ExtractError: Error while extracting C:\Users\%user%\tensorflow_datasets\downloads\images.cocodataset.org_zips_train20147eQIfmQL3bpVDgkOrnAQklNLVUtCsFrDPwMAuYSzF3U.zip to C:\Users\%user%\tensorflow_datasets\downloads\extracted\ZIP.images.cocodataset.org_zips_train20147eQIfmQL3bpVDgkOrnAQklNLVUtCsFrDPwMAuYSzF3U.zip : C:\Users\%user%\tensorflow_datasets\downloads\images.cocodataset.org_zips_train20147eQIfmQL3bpVDgkOrnAQklNLVUtCsFrDPwMAuYSzF3U.zip; Unknown error

The message seems cryptic to me. The folder to which it is trying to extract does not exist when the notebook is started - it is created by Tensorflow, and only at that command line.
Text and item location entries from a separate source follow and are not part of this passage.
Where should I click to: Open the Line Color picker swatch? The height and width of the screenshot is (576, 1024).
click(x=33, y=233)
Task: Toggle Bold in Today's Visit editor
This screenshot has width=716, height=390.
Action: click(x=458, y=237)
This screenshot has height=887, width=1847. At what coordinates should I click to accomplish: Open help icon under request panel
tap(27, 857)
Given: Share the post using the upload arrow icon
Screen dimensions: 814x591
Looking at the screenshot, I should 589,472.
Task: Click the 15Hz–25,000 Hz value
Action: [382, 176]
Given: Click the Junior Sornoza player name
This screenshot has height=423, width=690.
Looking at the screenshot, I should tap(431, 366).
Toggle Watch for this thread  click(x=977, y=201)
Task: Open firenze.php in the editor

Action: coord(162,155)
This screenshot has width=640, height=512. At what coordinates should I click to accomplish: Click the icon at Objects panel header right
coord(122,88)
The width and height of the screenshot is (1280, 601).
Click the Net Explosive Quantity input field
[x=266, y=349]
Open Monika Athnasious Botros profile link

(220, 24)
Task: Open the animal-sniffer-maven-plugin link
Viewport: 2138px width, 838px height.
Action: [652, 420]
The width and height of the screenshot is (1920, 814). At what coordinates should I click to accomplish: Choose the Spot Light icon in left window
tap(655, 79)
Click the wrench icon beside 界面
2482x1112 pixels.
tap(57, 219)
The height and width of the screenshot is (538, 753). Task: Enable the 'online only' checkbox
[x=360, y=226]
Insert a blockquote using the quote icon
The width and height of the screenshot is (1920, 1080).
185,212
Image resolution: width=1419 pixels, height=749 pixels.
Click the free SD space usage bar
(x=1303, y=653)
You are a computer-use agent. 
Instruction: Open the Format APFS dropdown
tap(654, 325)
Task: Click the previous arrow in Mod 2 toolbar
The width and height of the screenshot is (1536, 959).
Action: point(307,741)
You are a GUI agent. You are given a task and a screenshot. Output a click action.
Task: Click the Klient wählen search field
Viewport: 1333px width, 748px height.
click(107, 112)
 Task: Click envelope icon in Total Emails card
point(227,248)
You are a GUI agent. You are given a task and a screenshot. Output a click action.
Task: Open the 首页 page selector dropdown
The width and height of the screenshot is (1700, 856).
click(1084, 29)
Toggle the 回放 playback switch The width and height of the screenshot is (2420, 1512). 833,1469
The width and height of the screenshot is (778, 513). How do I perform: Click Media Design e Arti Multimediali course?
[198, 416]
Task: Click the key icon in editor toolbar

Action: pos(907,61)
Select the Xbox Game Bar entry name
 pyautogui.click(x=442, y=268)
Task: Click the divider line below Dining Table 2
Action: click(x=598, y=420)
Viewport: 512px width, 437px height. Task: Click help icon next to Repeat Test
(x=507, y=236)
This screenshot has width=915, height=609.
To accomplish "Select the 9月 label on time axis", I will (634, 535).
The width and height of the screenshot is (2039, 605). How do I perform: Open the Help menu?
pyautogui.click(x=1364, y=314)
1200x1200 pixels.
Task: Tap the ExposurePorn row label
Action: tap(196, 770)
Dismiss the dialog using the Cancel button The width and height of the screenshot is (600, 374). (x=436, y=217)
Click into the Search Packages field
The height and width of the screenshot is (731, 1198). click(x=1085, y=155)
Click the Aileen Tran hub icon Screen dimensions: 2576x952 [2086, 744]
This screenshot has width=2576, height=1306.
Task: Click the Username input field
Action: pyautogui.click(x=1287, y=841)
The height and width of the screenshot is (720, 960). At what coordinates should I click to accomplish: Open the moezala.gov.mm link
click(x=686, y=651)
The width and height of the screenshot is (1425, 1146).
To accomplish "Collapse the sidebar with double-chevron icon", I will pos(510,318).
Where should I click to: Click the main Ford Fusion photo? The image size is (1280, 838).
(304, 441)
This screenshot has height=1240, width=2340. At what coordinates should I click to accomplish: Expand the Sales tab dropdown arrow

I obviously tried deleting it completely and running it again, to no effect.

The code that leads to the error is (everything runs fine until the last line):

import tensorflow as tf
from __future__ import absolute_import, division, print_function, unicode_literals

from tensorflow_examples.models.pix2pix import pix2pix

import tensorflow_datasets as tfds

from IPython.display import clear_output
import matplotlib.pyplot as plt

dataset, info = tfds.load('coco', with_info=True)

Also tried breaking down the last command into assigning the tdfs.builder object and then running download_and_extract, and again got the same error.

There is enough space in disk - after download, still 50+GB available, while the dataset is supposed to be 37GB in its largest version (2014).


Solution

  • I have a similar problem with Windows 10 & COCO 2017. My solution is simple. Extract the ZIP file manually according to the folder path in the error message.